== ACTIVITY ==
Your task is to restate exactly the lines from the one holding "Toggle Italic text formatting" to the end of the entries below, inclusive.

-- RECORDS PROVIDED follows --

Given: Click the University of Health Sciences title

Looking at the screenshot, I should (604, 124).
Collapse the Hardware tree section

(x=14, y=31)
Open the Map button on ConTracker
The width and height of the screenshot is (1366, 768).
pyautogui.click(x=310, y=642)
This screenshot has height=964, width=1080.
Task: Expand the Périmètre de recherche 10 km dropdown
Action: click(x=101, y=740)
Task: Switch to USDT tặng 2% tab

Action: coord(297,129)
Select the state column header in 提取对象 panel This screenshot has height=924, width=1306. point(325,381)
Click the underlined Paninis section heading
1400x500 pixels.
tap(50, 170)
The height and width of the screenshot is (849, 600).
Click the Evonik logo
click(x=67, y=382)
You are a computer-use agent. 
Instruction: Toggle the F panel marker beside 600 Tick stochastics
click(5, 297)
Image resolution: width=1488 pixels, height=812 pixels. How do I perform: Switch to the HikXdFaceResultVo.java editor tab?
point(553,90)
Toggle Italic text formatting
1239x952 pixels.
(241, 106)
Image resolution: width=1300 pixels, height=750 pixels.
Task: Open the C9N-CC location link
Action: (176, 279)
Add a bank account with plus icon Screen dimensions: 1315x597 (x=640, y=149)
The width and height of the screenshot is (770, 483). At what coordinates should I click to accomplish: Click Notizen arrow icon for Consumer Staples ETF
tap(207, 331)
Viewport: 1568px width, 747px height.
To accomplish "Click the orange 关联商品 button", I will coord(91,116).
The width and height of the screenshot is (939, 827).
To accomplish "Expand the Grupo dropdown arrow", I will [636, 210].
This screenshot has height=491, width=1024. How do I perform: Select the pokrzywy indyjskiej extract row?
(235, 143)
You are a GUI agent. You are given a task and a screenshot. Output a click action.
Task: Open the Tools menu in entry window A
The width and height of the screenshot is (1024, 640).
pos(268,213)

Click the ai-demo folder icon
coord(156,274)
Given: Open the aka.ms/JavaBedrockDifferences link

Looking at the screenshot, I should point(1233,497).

-- RECORDS PROVIDED concluded --

== YOUR RESPONSE ==
Toggle Italic text formatting
1239x952 pixels.
(241, 106)
Image resolution: width=1300 pixels, height=750 pixels.
Task: Open the C9N-CC location link
Action: (176, 279)
Add a bank account with plus icon Screen dimensions: 1315x597 (x=640, y=149)
The width and height of the screenshot is (770, 483). At what coordinates should I click to accomplish: Click Notizen arrow icon for Consumer Staples ETF
tap(207, 331)
Viewport: 1568px width, 747px height.
To accomplish "Click the orange 关联商品 button", I will coord(91,116).
The width and height of the screenshot is (939, 827).
To accomplish "Expand the Grupo dropdown arrow", I will [636, 210].
This screenshot has height=491, width=1024. How do I perform: Select the pokrzywy indyjskiej extract row?
(235, 143)
You are a GUI agent. You are given a task and a screenshot. Output a click action.
Task: Open the Tools menu in entry window A
The width and height of the screenshot is (1024, 640).
pos(268,213)

Click the ai-demo folder icon
coord(156,274)
Given: Open the aka.ms/JavaBedrockDifferences link

Looking at the screenshot, I should point(1233,497).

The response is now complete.